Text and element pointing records
__________
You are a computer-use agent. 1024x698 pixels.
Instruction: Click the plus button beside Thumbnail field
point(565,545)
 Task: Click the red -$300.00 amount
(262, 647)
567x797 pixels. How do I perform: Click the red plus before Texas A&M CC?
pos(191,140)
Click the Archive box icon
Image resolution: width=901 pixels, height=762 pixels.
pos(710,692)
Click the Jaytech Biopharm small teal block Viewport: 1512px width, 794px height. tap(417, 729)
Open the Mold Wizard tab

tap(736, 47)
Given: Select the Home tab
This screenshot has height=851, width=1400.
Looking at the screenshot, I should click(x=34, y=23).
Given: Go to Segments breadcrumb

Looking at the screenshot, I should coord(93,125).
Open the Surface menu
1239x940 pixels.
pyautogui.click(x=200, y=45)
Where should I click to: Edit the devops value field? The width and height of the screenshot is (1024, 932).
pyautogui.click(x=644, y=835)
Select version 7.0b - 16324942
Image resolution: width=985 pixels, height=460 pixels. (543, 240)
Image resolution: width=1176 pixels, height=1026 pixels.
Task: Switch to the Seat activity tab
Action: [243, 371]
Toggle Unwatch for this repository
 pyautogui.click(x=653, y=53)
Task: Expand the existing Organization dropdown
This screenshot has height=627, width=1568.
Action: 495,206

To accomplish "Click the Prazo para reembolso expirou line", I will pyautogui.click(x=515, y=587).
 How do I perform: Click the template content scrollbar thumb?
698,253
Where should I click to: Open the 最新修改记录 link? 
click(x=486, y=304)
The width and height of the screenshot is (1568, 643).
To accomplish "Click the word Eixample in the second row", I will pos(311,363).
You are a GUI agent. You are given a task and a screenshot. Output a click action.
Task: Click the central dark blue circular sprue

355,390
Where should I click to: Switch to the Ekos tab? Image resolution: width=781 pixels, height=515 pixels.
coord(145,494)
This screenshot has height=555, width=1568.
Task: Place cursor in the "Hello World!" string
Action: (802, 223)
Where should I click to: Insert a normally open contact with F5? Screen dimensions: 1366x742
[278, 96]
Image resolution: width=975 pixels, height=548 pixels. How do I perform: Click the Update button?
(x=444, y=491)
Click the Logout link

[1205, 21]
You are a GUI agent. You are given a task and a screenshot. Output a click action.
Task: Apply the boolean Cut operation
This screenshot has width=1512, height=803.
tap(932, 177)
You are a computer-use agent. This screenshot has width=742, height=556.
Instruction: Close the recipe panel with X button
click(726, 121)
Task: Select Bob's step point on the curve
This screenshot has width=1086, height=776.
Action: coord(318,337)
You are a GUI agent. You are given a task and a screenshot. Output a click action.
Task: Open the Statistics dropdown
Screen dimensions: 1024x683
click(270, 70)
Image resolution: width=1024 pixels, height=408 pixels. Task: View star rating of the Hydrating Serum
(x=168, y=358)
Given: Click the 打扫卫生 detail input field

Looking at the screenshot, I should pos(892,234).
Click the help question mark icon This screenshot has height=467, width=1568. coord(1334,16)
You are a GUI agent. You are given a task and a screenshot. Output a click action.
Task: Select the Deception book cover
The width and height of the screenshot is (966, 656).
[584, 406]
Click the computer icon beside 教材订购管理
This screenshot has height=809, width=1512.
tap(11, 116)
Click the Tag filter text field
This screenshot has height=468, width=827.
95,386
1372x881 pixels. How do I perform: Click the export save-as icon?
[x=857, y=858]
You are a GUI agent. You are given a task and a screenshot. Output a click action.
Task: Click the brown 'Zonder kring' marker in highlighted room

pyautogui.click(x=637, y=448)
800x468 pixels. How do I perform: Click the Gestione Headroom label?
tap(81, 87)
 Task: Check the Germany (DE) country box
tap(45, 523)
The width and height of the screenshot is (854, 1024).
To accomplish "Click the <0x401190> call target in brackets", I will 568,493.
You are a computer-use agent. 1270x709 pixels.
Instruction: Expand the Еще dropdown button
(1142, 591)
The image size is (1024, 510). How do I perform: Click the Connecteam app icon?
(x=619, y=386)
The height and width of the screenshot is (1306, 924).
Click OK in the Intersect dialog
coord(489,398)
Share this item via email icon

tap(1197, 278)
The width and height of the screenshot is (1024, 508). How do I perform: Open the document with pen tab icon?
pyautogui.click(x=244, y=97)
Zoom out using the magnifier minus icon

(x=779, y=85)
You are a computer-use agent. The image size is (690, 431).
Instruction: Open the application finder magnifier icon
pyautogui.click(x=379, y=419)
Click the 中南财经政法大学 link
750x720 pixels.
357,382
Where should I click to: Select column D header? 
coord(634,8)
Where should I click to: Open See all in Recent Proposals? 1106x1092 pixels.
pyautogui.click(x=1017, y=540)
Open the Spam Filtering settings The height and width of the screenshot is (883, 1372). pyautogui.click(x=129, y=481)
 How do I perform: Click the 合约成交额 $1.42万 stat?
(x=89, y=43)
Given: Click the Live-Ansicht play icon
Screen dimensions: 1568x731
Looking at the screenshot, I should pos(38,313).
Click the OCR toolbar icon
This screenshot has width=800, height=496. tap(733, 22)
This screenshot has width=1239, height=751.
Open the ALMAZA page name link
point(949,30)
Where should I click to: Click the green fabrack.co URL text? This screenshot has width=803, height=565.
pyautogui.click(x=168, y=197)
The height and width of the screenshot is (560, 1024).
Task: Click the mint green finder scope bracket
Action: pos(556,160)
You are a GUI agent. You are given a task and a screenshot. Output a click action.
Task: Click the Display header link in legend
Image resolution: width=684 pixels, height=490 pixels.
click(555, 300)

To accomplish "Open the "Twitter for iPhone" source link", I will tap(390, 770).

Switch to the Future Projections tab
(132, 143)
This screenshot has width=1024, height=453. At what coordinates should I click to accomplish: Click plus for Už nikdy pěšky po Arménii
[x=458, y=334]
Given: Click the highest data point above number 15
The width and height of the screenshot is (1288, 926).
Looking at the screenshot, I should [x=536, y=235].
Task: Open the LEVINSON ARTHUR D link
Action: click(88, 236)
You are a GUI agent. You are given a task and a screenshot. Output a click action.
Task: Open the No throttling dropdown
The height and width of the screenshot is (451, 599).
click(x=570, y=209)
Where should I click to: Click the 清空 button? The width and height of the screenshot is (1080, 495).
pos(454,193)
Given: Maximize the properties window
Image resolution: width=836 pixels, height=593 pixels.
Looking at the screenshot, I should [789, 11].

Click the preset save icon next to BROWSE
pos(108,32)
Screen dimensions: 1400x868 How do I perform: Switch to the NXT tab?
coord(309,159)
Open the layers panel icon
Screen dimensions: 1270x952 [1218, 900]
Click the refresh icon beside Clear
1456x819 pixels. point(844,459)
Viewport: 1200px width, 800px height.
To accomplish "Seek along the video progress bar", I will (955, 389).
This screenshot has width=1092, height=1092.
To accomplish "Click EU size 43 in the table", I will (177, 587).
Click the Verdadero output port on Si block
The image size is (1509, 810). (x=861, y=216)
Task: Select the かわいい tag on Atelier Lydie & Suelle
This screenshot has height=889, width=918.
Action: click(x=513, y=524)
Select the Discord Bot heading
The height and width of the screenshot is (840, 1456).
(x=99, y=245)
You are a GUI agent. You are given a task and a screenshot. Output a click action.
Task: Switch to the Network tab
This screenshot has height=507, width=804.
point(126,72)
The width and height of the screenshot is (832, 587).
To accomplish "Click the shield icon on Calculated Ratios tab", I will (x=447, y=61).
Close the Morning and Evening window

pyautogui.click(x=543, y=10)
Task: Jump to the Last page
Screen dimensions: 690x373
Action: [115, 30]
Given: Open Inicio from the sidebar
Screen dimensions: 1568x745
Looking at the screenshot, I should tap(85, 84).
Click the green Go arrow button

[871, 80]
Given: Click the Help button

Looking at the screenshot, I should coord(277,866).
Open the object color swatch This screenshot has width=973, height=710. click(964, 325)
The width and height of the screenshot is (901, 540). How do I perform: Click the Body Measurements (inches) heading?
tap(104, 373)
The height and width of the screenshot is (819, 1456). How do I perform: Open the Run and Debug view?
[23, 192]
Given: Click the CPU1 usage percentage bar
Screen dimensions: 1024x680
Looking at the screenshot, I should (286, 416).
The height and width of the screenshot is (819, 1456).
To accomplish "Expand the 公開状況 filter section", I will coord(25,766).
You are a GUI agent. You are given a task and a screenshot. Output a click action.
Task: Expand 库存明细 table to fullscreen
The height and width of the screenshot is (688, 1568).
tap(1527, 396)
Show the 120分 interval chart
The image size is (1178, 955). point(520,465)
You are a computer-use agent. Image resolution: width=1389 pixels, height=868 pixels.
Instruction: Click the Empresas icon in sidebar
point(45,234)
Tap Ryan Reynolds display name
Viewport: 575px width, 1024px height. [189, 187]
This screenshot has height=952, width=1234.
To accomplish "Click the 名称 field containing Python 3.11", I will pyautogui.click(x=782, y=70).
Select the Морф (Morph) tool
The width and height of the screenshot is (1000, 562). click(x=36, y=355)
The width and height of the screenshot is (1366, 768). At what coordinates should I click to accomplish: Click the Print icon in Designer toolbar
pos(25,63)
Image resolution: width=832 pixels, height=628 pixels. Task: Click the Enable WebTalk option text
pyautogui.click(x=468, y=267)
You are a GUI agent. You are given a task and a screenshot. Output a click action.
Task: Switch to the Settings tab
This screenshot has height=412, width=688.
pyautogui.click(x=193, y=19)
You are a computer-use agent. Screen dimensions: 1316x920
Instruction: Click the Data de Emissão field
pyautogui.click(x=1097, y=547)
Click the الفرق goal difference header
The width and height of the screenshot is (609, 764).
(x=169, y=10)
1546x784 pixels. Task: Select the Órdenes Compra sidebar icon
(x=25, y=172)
__________
Reproduce the items word for word, starting with the line that contains "Where should I click to: Open See" and continuing through the line that contains "Looking at the screenshot, I should pos(38,313).", with both of those lines included.

### SOLUTION TO THIS PROBLEM
Where should I click to: Open See all in Recent Proposals? 1106x1092 pixels.
pyautogui.click(x=1017, y=540)
Open the Spam Filtering settings The height and width of the screenshot is (883, 1372). pyautogui.click(x=129, y=481)
 How do I perform: Click the 合约成交额 $1.42万 stat?
(x=89, y=43)
Given: Click the Live-Ansicht play icon
Screen dimensions: 1568x731
Looking at the screenshot, I should pos(38,313).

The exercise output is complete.